Referring now to FIG. 14, a flowchart is shown of a method 1400 summarizing an example procedure for extracting text content from a document. In an example, the document is a static document. The method 1400 may be performed by, for example, the processing unit (142, FIG. 1) coupled with document transformation system (10. FIG. 1). The method 1400 includes receiving the static document 1405, extracting text elements of the document 1410, determining words based on the text elements 1415, grouping the words into text lines 1420. The text lines may be grouped into text segments or paragraphs 1410. The text blocks may be the text lines, text segments, or text paragraphs.
Referring now to FIG. 15, a flowchart is shown summarizing an example procedure 1500 for transforming a document into interactive media content. In an example, the document is a static document. The method 1500 may be performed by, for example, the processing unit (142, FIG. 1) coupled with document transformation system (10, FIG. 1). The method 1500 includes determining text blocks and visual blocks of a static document 1505, determining semantic's features of the visual blocks 1510, extracting attribute data of the text blocks 1515, and determining the document functions of the text blocks 1520. The method 1500 also includes generating a dynamic composition of the text blocks and visual blocks 1525, based on the semantic features of the visual blocks and the attribute data and document functions of the text blocks, to provide interactive media content.
The preceding description has been presented only to illustrate and describe embodiments and examples of the principles described. This description is not intended to be exhaustive or to limit these principles to any precise form disclosed. Many modifications and variations are possible in light of the above teaching.
Many modifications and variations of this invention can be made without departing from its spirit and scope, as will be apparent to those skilled in the art. The specific examples described herein are offered by way of example only, and the invention is to be limited only by the terms of the appended claims, along with the full scope of equivalents to which such claims are entitled.
As an illustration of the wide scope of the systems and methods described herein, the systems and methods described herein may be implemented on many different types of processing devices by program code comprising program instructions that are executable by the device processing subsystem. The software program instructions may include source code, object code, machine code, or any other stored data that is operable to cause a processing system to perform the methods and operations described herein. Other implementations may also be used, however, such as firmware or even appropriately designed hardware configured to carry out the methods and systems described herein.
It should be understood that as used in the description herein and throughout the claims that follow, the meaning of “a,” “an,” and “the” includes plural reference unless the context clearly dictates otherwise. Also, as used in the description herein and throughout the claims that follow, the meaning of “in” includes “in” and “on” unless the context clearly dictates otherwise. Finally, as used in the description herein and throughout the claims that follow, the meanings of “and” and “or” include both the conjunctive and disjunctive and may be used interchangeably unless the context expressly dictates otherwise; the phrase “exclusive or” may be used to indicate situation where only the disjunctive meaning may apply.
All references cited herein are incorporated herein by reference in their entirety and for all purposes to the same extent as if each individual publication or patent or patent application was specifically and individually indicated to be incorporated by reference in its entirety herein for all purposes. Discussion or citation of a reference herein will not be construed as an admission that such reference is prior art to the present invention.

Claims

What is claimed is:

1. A system to transform a document into interactive media content comprising:

memory for storing computer executable instructions; and

a processing unit for accessing the memory and executing the computer executable instructions, the computer executable instructions comprising:

an engine to generate a dynamic composition of text blocks and visual blocks extracted from a document, based on semantic features of the text blocks and the visual blocks, to provide interactive media content.

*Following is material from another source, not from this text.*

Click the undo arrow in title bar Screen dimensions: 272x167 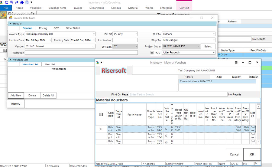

2. The system of claim 1, wherein the computer executable instructions further comprise an extractor to:

receive the document, extract text elements of the document;

determine words based on the text elements; and

group the words into text lines, text segments, or text paragraphs, wherein the text blocks comprise the text lines, text segments, or text paragraphs.

3. The system of claim 1, wherein the semantic features of the text blocks and visual blocks are at least one of a title, a heading, a main body, an advertisement, a position in the document, a size, a reading order of the text blocks, a link between images of the visual blocks, and a link between articles of the document.

4. The system of claim 1, wherein the engine further comprises computer executable instructions to:

receive an extensible markup language (XML) file comprising information indicative of the semantics features; and

generate the interactive media content based on the XML file.

5. The system of claim 4, wherein the XML file comprises information indicative of the semantics features stored as nodes in a hierarchical tree structure; and wherein, to generate the interactive media content, the engine further composes computer executable instructions to:

parse the XML file; and

map the semantic features of the XML file in runtime into interactive behaviors, thereby providing the interactive media content.

6. The system of claim 1, further comprising a display to display the interactive media content, wherein, to generate the dynamic composition, the engine further comprises computer executable instructions to apply a transition or an animation to at least one text block or at least one visual block.

7. The system of claim 6, wherein the engine further comprises computer executable instructions to apply an animation to the at least one text block or to the at least one visual block, wherein the animation causes the at least one text block or the at least one image block of the interactive media content to load in stages to the display.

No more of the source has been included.